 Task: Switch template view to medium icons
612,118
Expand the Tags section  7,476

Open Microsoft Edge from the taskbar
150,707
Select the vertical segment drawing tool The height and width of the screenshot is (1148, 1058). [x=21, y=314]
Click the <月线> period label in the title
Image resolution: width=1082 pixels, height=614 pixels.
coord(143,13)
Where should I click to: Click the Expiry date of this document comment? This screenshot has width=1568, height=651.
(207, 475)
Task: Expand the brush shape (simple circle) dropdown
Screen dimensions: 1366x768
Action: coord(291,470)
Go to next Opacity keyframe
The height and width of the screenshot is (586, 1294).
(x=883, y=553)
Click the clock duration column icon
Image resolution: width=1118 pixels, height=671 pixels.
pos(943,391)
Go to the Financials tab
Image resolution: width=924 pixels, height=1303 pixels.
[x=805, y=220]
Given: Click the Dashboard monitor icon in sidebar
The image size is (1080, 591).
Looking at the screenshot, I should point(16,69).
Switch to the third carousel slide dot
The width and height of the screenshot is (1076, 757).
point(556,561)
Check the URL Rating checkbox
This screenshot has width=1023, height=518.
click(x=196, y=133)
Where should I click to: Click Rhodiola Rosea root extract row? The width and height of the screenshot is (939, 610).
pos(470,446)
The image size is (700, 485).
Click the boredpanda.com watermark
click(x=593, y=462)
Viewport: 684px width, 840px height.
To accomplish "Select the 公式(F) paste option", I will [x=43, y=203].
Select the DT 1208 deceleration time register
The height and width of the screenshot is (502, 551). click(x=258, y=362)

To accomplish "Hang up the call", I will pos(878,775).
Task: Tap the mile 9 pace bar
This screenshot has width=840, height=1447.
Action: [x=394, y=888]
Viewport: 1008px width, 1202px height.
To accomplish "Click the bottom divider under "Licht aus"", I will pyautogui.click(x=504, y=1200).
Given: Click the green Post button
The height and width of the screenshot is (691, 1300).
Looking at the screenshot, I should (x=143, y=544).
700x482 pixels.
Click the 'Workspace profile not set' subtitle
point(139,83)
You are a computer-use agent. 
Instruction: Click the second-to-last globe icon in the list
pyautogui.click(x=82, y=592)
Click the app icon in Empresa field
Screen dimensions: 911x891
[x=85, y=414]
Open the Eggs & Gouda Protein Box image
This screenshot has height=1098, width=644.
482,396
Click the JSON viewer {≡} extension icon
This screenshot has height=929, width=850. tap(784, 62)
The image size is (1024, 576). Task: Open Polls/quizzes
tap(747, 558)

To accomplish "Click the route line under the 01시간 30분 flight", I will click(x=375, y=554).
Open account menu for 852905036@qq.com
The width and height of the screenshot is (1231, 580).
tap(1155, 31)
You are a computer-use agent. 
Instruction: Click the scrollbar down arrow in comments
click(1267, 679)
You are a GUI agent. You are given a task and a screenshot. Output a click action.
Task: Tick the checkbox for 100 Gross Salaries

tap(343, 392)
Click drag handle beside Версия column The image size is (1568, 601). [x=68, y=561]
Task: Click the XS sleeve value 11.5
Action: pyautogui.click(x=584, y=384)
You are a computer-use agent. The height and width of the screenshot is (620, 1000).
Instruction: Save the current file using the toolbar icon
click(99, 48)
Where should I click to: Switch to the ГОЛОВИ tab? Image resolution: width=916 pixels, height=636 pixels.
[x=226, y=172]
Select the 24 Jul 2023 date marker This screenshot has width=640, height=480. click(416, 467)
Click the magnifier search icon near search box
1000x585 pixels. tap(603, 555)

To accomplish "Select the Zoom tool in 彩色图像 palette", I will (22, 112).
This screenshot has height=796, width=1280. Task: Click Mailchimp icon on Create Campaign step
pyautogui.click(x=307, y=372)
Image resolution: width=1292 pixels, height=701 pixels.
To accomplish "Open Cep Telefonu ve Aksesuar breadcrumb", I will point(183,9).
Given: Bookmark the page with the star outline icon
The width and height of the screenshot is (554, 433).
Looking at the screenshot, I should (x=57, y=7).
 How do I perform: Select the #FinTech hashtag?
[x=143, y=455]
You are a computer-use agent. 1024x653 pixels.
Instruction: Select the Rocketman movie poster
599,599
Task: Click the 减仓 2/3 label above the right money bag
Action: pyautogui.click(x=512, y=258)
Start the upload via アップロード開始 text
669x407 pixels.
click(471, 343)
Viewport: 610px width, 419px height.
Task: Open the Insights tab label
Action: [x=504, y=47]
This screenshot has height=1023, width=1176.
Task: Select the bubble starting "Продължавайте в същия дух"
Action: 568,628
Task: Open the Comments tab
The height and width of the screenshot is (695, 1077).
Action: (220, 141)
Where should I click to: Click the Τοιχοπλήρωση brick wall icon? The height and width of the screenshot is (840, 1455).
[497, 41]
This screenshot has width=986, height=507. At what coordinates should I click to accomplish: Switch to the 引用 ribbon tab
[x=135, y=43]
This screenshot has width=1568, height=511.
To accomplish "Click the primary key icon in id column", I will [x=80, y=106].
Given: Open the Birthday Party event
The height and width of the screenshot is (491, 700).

» **What to produce**
What lines in the data include the string "Expand"? Copy each one.

» **Task result**
Expand the Tags section  7,476
Task: Expand the brush shape (simple circle) dropdown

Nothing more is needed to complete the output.